Science

Model dieting

Mathematician models eating habits. Urge to eat declines long before dieting starts.
Roelof Kleis

Can you describe appetite and dieting behaviour in mathematical terms? Yes, says Johan Grasman, emeritus professor of Mathematics and Statistical Methods. He reduced the dieting process to a simple model, and drew some remarkable conclusions from it, such as that the urge to eat declines long before dieting starts.

Grasman bases his model on just two physiological processes: the depositing of fat tissue and the blood levels of the hormone leptin, which plays a regulating role in this process. The crucial new fac­tor in the model is ‘urge’. Grasman includes under this heading all the stimuli (except leptin) which lead someone to eat, or in some cases not to eat. These may be physiolo­gical stimuli which prompt the body to eat (insulin, for instance), or psychological stimuli such as the wish to lose weight.

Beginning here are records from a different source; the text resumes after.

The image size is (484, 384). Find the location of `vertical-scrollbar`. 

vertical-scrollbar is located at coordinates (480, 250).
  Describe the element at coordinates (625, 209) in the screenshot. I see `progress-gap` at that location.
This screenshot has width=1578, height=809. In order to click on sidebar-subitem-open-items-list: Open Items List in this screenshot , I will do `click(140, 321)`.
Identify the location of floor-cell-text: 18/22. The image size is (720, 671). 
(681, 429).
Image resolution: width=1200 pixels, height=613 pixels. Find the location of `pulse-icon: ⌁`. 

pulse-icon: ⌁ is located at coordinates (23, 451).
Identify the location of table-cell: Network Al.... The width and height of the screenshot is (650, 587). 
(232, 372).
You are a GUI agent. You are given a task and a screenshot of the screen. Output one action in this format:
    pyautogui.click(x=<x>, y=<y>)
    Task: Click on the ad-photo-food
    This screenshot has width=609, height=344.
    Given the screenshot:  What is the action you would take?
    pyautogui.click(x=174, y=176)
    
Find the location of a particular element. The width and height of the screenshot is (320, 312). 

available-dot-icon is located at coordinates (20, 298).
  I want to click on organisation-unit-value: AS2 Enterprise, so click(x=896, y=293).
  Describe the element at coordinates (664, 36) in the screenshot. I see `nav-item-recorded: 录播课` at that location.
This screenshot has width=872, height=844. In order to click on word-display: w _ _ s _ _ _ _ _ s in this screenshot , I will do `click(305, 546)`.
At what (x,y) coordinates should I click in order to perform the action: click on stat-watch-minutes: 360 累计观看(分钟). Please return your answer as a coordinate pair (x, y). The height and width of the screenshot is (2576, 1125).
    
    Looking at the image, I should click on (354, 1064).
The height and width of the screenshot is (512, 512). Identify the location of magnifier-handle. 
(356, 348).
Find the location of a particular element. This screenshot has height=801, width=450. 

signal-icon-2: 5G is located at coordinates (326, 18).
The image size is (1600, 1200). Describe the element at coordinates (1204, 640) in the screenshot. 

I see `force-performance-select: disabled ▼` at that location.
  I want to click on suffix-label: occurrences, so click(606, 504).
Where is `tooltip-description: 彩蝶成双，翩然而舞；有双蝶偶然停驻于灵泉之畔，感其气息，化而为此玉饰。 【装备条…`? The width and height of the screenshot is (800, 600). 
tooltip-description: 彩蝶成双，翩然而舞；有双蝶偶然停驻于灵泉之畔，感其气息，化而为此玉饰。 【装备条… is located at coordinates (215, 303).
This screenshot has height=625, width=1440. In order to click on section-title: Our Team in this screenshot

Grasman then used the model to try to calculate and define this urge. To do this he used long-term data from two women who repeatedly tried to diet. The model shows that the urge to eat declines strongly a couple of months before they actually start to diet. But by the same token, the urge to eat begins to increase during the dieting period. This fits the facts: after a period of losing weight, dieters often fall back into old eating habits. It is precisely this yoyo effect that is so unhealthy, says Grasman. His model could be used to address that. Once you know how someone’s urge to eat works, you might be able to work with it.

Grasman’s latest publication (PLoS) is a second model that he developed for the physiological process of stopping smoking. He thinks the principle has the potential to be used to model other things, such as eating behaviour. Which is what he is working on now.